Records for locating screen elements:
**********
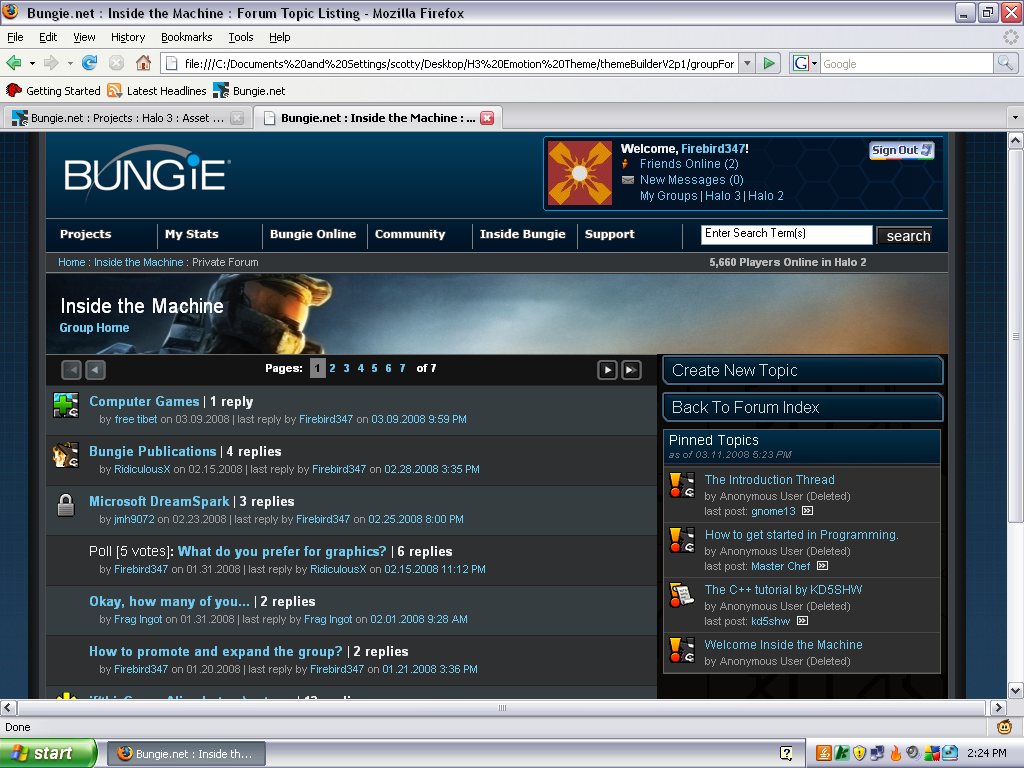Click the Firefox Reload button

tap(89, 63)
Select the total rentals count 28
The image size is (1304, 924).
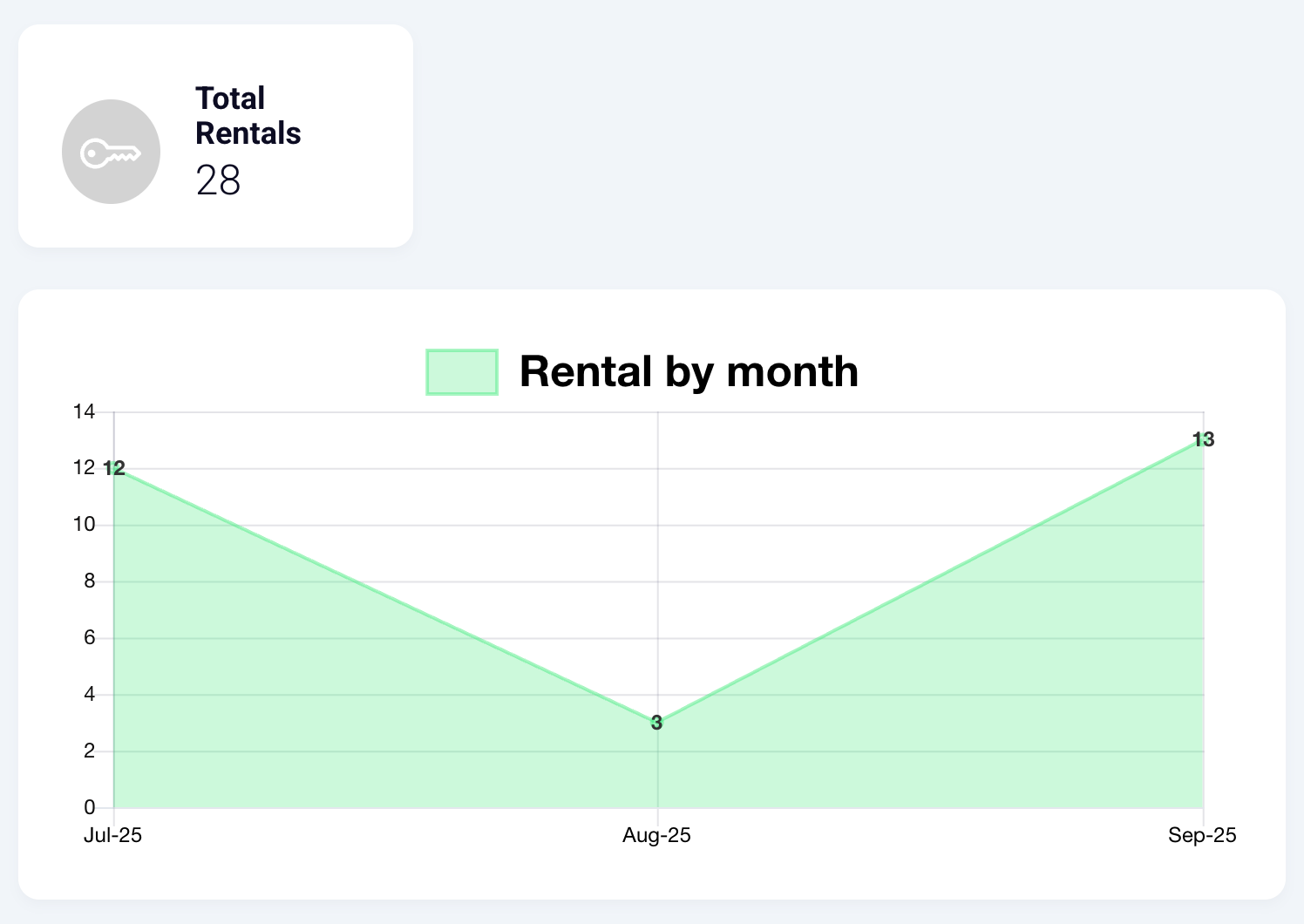[218, 180]
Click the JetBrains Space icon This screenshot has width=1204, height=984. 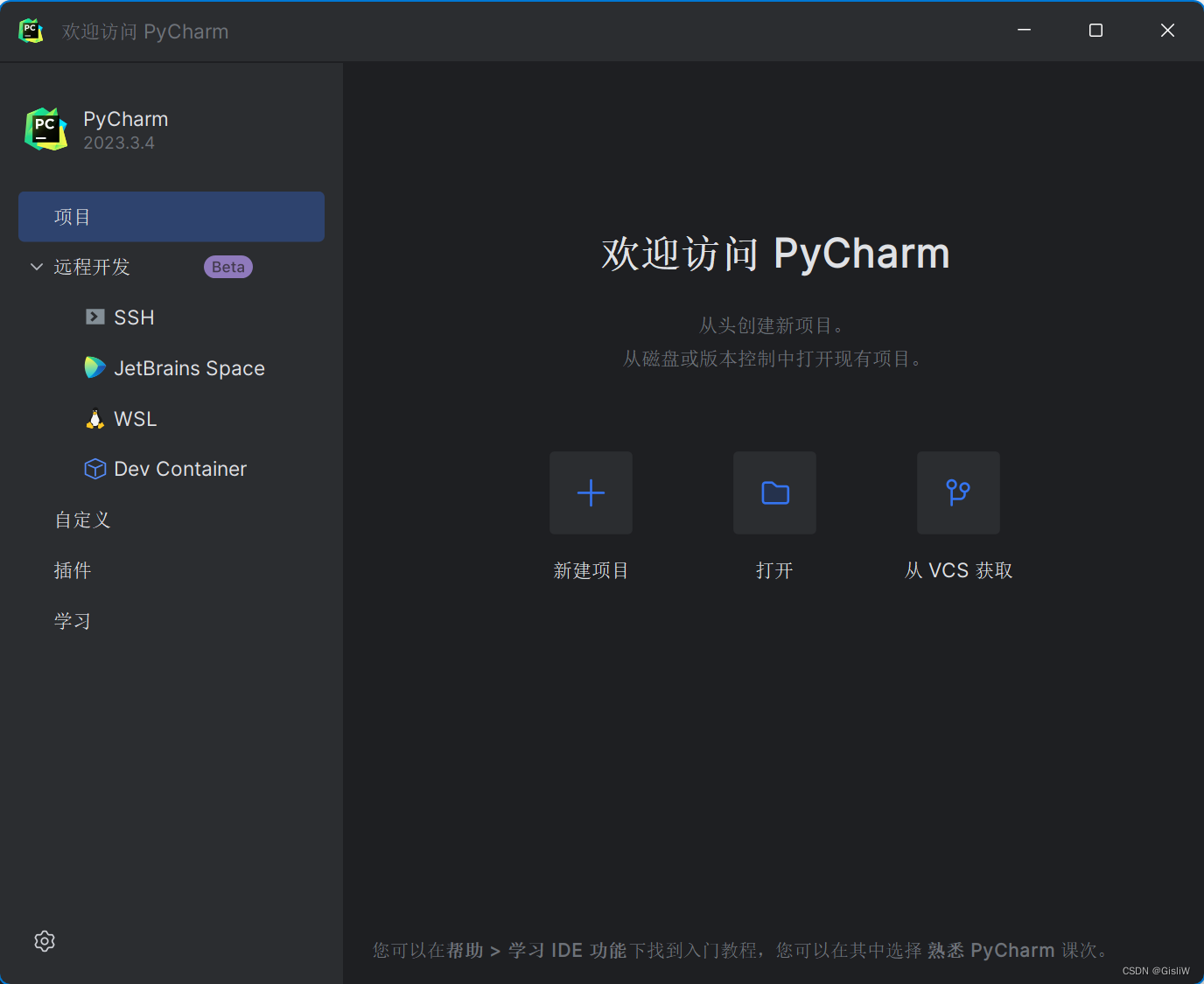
**********
> _Work to be completed_
Please return every row above verbatim, with the pictures left out.

> _Right answer_
Click the Firefox Reload button

tap(89, 63)
Select the total rentals count 28
The image size is (1304, 924).
[218, 180]
Click the JetBrains Space icon This screenshot has width=1204, height=984. 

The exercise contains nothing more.